#### Article:
>> BEGIN
Garrett says Wood Mackenzie is closely monitoring how long producers can continue to tap their core assets to maintain production. “Since the downturn, everyone has talked about high-grading,” he says. “Reporters and investment bankers will ask, ‘How are you guys getting through the downturn?’ And everyone says, ‘Well, we’re high grading.’

“At what point are you out of high-graded locations?” Garrett asks. “At what point do you have to step out from areas that aren’t so great, despite the fact that technology is still quite good? That’s why we’re starting to see some degradation in well performance in some of those top producing wells in 2017 as compared to 2016.”

As Garrett sees it, one of the most important questions investors can ask is how many high-graded locations producers have left that can provide a good rate of return? “You can only drill what you have,” he notes.

What Investors Really Want
Watson says the model Abraxas employs relies on the company’s top-tier acreage in the Bakken to generate cash flow for its newer operations in the Delaware Basin.

“Our Bakken operation is really generating great returns for us,” he explains. “That allows us to accelerate what we’re doing in west Texas. We’re just very lucky to be in a position that we can continue to drill within cash flow. To put it bluntly, the Dakota Access Pipeline gave us a great shot in the arm. The returns we’re seeing in the Bakken are as good or better than what we’re seeing in West Texas because of the pipeline.”

Abramov expects changes in 2018 from last year when conference calls on second quarter results were mostly concerned with discussions about cash flow balances.
>> END
#### Given information:
>> BEGIN
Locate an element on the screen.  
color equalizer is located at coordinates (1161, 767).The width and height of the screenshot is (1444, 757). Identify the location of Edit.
>> END
#### Work to complete:
Answer these about the article on oil producers above:
(a) According to Garrett, which firm is closely tracking how long producers can keep tapping their core assets to maintain production?
(b) Where are the newer operations that Abraxas funds with cash flow from its Bakken acreage?
(c) What does Watson say gave Abraxas "a great shot in the arm"?

#### Written answer:
(a) Wood Mackenzie
(b) The Delaware Basin
(c) The Dakota Access Pipeline